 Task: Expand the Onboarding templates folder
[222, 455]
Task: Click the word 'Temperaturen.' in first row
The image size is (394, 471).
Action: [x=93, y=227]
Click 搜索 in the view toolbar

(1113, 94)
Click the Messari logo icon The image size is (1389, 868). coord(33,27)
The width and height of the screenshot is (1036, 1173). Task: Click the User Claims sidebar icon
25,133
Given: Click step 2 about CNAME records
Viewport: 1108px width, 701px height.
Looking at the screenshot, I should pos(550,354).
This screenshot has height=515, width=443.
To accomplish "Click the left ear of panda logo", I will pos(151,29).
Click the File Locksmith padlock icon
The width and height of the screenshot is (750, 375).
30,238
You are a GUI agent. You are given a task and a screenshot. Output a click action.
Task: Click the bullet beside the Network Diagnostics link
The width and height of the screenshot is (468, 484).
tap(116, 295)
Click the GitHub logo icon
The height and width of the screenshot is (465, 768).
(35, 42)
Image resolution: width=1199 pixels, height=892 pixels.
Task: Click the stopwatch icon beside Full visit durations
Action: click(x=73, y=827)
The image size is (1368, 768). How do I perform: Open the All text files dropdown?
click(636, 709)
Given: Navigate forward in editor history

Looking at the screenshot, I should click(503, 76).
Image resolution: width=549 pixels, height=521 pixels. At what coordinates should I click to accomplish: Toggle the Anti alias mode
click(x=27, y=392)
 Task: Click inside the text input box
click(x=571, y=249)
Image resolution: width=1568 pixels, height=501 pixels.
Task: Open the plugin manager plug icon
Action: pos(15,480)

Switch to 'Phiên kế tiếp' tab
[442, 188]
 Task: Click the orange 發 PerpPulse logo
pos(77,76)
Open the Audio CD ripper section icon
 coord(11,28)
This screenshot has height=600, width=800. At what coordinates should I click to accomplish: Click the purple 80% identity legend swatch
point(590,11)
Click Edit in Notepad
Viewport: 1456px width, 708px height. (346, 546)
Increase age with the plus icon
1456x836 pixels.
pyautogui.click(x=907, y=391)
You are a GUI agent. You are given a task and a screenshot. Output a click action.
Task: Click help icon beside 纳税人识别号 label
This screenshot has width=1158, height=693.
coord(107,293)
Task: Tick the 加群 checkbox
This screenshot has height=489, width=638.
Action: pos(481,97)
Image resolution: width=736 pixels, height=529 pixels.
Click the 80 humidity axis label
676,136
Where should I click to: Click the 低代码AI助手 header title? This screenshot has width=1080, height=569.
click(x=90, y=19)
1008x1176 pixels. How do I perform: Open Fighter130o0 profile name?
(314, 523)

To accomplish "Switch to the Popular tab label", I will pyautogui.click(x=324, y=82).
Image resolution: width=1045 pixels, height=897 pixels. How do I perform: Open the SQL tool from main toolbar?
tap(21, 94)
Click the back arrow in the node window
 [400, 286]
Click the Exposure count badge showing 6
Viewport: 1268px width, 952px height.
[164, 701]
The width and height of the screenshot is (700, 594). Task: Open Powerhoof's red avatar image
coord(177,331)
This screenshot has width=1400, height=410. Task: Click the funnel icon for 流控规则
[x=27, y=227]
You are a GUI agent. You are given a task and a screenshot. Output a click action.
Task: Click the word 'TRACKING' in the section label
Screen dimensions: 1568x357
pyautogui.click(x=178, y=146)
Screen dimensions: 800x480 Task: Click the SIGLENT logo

+ + + + + + +

• [TASK ITEM] Precisely the line with "This screenshot has width=1400, height=410." and the lines after it, up to the last line of the entries above, are to be reproduced, and nothing more.

• [SOLUTION TO THIS EXERCISE]
This screenshot has width=1400, height=410. Task: Click the funnel icon for 流控规则
[x=27, y=227]
You are a GUI agent. You are given a task and a screenshot. Output a click action.
Task: Click the word 'TRACKING' in the section label
Screen dimensions: 1568x357
pyautogui.click(x=178, y=146)
Screen dimensions: 800x480 Task: Click the SIGLENT logo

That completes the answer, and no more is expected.